Rows taken from a dataset

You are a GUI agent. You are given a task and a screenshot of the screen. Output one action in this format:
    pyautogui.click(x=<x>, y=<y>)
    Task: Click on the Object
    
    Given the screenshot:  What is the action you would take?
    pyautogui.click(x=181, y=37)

Problem to work on:
Present the lines above as a Markdown table with columns headed "Row" and "Line", numbering each row and leaving out blank lines.

Answer to this exercise:
| Row | Line |
|---|---|
| 1 | You are a GUI agent. You are given a task and a screenshot of the screen. Output one action in this format: |
| 2 |     pyautogui.click(x=<x>, y=<y>) |
| 3 |     Task: Click on the Object |
| 4 |     Given the screenshot:  What is the action you would take? |
| 5 |     pyautogui.click(x=181, y=37) |